• **Source material**
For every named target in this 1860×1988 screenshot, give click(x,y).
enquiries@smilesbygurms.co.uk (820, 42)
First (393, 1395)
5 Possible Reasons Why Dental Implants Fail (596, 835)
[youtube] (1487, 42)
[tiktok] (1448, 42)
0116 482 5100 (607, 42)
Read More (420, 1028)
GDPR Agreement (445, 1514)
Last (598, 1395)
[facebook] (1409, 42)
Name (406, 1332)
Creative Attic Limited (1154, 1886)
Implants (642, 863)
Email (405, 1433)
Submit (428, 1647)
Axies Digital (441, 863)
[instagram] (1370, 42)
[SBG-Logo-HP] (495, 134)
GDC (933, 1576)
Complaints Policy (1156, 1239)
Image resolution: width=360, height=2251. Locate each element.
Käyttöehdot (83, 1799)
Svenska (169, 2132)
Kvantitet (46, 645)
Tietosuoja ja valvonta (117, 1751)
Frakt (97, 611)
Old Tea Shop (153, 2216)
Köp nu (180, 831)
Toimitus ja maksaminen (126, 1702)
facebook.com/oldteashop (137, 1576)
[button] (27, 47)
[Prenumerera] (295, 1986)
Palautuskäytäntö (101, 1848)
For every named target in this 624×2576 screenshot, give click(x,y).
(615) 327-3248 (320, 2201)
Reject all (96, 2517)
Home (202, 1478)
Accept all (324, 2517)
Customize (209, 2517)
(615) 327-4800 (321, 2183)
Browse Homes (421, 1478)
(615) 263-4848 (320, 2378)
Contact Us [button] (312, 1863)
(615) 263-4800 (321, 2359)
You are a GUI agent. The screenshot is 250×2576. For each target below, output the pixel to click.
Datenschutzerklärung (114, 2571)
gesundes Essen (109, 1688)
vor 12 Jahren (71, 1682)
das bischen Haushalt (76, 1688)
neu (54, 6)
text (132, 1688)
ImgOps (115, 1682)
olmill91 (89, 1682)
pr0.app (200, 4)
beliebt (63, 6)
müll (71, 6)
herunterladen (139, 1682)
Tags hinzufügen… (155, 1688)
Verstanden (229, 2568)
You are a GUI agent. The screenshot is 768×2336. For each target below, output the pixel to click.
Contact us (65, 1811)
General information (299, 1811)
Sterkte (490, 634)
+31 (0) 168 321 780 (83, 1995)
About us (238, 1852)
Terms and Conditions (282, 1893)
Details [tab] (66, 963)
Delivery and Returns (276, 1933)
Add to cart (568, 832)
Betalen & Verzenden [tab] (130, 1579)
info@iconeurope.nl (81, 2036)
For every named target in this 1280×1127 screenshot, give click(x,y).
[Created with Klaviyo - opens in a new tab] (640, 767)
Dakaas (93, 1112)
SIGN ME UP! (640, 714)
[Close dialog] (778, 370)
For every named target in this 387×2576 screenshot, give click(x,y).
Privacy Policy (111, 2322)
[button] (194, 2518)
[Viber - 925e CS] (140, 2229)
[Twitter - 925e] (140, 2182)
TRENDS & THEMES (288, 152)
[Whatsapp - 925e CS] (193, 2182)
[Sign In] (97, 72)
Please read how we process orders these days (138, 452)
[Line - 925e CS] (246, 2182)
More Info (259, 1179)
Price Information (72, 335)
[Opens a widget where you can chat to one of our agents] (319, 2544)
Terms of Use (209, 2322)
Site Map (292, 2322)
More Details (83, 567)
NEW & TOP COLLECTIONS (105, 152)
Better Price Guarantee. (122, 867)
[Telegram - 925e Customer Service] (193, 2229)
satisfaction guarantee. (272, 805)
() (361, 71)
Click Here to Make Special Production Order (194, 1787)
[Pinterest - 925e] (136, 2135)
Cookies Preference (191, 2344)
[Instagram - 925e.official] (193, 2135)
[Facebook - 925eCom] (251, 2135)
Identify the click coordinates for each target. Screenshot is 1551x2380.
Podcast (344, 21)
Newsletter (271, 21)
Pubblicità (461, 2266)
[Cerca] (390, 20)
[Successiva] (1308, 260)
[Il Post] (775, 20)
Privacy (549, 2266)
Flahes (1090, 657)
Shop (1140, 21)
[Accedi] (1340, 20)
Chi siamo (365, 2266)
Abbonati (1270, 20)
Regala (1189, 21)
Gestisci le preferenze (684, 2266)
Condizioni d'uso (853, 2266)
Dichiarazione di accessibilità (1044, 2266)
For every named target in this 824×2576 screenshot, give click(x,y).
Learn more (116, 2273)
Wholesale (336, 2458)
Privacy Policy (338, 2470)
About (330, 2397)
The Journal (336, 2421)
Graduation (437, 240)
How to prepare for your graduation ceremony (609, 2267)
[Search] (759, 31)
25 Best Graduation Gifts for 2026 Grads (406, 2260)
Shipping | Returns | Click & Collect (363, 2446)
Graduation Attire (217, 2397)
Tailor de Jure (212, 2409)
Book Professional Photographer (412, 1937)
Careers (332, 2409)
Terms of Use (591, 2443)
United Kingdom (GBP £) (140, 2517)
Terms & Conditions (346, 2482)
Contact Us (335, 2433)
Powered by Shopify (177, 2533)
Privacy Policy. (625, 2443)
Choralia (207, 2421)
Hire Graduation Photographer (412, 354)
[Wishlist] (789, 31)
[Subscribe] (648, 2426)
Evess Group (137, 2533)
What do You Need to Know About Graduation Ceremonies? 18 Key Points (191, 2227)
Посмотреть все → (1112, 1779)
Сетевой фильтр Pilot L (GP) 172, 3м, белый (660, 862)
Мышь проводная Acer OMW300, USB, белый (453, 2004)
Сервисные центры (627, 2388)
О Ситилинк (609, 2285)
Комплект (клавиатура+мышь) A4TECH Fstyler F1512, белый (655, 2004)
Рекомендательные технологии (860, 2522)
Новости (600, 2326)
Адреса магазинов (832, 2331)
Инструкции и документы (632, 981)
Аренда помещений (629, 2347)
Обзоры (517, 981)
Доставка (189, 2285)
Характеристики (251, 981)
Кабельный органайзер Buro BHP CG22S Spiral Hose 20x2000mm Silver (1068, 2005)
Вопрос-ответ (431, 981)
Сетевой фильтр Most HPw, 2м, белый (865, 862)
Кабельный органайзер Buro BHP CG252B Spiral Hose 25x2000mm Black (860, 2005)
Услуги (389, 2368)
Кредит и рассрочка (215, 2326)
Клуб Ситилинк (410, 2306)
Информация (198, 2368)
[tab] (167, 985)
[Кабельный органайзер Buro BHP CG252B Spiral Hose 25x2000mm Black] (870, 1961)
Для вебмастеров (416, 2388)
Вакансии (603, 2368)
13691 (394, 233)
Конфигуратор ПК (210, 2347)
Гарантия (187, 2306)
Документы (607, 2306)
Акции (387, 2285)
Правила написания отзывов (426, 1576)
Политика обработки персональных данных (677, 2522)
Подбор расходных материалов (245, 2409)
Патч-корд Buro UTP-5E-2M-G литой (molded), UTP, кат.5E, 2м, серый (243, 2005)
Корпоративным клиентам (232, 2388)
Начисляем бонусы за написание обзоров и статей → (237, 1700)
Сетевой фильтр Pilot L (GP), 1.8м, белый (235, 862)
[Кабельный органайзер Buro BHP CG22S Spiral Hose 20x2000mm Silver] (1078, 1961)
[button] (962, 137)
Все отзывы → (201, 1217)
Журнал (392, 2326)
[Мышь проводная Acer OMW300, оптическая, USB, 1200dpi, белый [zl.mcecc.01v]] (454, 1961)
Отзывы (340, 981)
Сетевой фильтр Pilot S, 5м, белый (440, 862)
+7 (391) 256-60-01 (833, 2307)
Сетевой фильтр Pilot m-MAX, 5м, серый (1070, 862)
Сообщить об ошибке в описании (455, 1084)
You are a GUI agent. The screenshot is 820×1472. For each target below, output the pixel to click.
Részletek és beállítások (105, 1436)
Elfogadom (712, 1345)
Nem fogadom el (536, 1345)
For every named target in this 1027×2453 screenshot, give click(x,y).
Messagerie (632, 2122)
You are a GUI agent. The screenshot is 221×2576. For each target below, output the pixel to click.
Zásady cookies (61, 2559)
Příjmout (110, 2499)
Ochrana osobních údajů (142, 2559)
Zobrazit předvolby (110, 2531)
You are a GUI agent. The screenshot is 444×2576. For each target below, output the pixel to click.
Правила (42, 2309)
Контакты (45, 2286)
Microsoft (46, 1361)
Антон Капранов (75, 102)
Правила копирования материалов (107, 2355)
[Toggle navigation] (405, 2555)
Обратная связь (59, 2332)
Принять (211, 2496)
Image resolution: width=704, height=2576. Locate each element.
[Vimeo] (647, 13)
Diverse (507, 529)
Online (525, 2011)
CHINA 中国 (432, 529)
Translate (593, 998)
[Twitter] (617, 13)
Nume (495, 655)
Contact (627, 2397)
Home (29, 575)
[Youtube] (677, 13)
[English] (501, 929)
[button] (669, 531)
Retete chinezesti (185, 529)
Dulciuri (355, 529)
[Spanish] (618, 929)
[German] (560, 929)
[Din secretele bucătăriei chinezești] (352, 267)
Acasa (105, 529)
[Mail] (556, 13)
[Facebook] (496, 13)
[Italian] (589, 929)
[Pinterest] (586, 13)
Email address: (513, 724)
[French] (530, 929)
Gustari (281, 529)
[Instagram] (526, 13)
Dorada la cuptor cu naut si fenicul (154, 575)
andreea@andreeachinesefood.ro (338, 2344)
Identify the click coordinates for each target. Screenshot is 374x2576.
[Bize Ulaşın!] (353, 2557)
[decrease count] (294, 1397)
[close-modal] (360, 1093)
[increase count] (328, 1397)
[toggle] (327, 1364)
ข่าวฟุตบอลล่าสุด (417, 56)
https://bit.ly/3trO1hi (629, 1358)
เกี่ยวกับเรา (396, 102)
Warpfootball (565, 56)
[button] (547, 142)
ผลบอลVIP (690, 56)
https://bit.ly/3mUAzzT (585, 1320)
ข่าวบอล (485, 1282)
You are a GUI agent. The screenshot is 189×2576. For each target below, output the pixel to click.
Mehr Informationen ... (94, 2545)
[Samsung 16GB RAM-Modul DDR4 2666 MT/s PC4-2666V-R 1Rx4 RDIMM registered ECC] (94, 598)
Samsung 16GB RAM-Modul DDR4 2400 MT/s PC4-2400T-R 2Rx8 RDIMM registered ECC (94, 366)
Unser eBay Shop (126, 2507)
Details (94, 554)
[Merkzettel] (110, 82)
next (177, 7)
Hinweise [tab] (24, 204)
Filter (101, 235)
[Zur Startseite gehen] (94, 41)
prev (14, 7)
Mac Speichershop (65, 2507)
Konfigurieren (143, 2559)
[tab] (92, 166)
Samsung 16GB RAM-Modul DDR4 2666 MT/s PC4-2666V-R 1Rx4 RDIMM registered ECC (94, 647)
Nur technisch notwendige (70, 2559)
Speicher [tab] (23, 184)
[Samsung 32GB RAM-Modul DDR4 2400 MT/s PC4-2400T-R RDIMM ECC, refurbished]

• **Required work**
Take the records above and return, word for word, only the lines that fall from the line with "ผลบอลVIP (690, 56)" to the line with "Mehr Informationen ... (94, 2545)", both of them included.

• **Task result**
ผลบอลVIP (690, 56)
https://bit.ly/3mUAzzT (585, 1320)
ข่าวบอล (485, 1282)
You are a GUI agent. The screenshot is 189×2576. For each target below, output the pixel to click.
Mehr Informationen ... (94, 2545)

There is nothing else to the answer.